É o que se extrai, mutatis mutandis, a partir de precedentes do C. TST relacionados à pandemia, a saber:
“AGRAVO EM AGRAVO DE INSTRUMENTO EM RECURSO DE REVISTA. ACÓRDÃO REGIONAL PUBLICADO NA VIGÊNCIA DA LEI Nº 13.015/2014. 1. FORÇA MAIOR. PANDEMIA DE COVID-19. INAPLICABILIDADE DO ART. 502 DA CLT. CONHECIMENTO E NÃO PROVIMENTO. I. O art. 502 da CLT prevê que ” ocorrendo motivo de força maior que determine a extinção da empresa, ou de um dos estabelecimentos em que trabalhe o empregado , é assegurada a este, quando despedido, uma indenização na forma seguinte: I – sendo estável, nos termos dos arts. 477 e 478; II – não tendo direito à estabilidade, metade da que seria devida em caso de rescisão sem justa causa; III – havendo contrato por prazo determinado, aquela a que se refere o art. 479 desta Lei, reduzida igualmente à metade “. II. Do quadro fático delimitado no acórdão regional é possível verificar que a Reclamada já descumpria obrigações relativas ao contrato de trabalho do Autor antes mesmo do início da pandemia e que, apesar dos efeitos drásticos da pandemia, não houve a extinção da empresa ou do estabelecimento em que a parte Reclamante trabalhava. III. No caso, muito embora a pandemia da COVID-19 tenha causado grande impacto econômico na empresa Reclamada, não restou comprovado o cumprimento de todos os requisitos do art. 502 da CLT, uma vez esse motivo inevitável não causou a extinção da empresa. IV. Salienta-se que já há decisões desta Corte Superior no sentido de que a pandemia de COVID-19 não configura motivo de força maior apta a enseja a aplicação do art. 502 da CLT. V. Fundamentos da decisão agravada não desconstituídos.
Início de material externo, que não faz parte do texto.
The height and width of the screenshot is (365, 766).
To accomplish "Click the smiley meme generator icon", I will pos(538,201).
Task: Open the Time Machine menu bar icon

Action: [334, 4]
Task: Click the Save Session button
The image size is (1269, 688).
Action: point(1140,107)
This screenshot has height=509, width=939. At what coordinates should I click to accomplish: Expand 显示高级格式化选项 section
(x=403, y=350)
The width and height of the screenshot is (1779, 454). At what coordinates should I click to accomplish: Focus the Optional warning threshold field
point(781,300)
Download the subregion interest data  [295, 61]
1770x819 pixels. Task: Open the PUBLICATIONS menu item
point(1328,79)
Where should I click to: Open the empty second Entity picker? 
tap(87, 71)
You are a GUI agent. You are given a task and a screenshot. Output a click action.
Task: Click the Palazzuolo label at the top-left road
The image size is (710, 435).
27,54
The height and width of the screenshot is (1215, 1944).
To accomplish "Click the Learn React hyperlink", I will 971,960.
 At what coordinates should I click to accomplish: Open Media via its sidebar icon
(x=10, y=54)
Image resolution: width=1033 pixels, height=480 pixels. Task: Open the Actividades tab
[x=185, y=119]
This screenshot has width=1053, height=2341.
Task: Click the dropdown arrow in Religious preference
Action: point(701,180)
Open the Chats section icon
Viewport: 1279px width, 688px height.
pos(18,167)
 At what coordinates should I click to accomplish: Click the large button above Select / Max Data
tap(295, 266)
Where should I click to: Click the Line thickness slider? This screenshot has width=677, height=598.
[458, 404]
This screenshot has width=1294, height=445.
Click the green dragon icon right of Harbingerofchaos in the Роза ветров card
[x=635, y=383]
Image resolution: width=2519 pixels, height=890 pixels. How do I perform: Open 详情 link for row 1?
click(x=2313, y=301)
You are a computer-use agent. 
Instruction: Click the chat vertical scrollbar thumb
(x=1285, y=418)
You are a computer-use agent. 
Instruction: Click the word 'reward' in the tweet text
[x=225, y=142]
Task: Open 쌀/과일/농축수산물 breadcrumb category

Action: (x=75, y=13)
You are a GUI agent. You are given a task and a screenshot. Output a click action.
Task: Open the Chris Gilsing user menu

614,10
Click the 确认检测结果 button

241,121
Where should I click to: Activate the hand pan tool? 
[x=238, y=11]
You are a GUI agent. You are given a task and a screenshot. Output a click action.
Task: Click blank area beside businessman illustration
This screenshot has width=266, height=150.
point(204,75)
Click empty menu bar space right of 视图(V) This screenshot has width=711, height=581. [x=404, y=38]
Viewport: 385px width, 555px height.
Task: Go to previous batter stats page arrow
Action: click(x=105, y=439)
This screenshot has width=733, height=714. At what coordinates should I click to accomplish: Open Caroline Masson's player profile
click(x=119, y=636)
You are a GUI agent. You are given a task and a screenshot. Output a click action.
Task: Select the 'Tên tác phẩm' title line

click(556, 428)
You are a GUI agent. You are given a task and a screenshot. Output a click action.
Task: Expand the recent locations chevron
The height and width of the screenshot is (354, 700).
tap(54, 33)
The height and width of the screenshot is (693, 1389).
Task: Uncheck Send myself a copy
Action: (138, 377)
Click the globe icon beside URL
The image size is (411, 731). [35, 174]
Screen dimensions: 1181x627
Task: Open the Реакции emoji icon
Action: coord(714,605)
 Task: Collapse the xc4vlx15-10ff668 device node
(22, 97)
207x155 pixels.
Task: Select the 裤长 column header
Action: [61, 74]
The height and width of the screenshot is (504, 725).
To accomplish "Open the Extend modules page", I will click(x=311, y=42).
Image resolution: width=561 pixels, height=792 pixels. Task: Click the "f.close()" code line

VI. Agravo de que se conhece e a que se nega provimento, com aplicação da multa de 2% sobre o valor da causa atualizado, em favor da parte Agravada, com fundamento no art. 1.021, § 4º, do CPC/2015″ (Ag-AIRR-10109-23.2021.5.03.0101, 4ª Turma, Relator Ministro Alexandre Luiz Ramos, DEJT 06/05/2022).
“AGRAVO EM AGRAVO DE INSTRUMENTO EM RECURSO DE REVISTA – DESCABIMENTO. RITO SUMARÍSSIMO. PARCELAS RESCISÓRIAS E MULTA DO ART. 467 DA CLT. FORÇA MAIOR. PANDEMIA DE COVID-19. INAPLICABILIDADE DO ART. 502 DA CLT. A pandemia de Covid-19 não configura motivo de força maior apto a ensejar a aplicação do art. 502 da CLT. O motivo alegado pela ré caracteriza imprevidência patronal, prevista no § 1º do art. 501 da CLT. Agravo conhecido e desprovido” (Ag-AIRR-10926-24.2020.5.03.0101, 3ª Turma, Relator Ministro Alberto Luiz Bresciani de Fontan Pereira, DEJT 12/11/2021).
Portanto, no caso do Rio Grande do Sul, em sendo a empresa extinta em decorrência da catástrofe climática, em regra, a indenização devida pela empresa ao empregado seria reduzida à metade.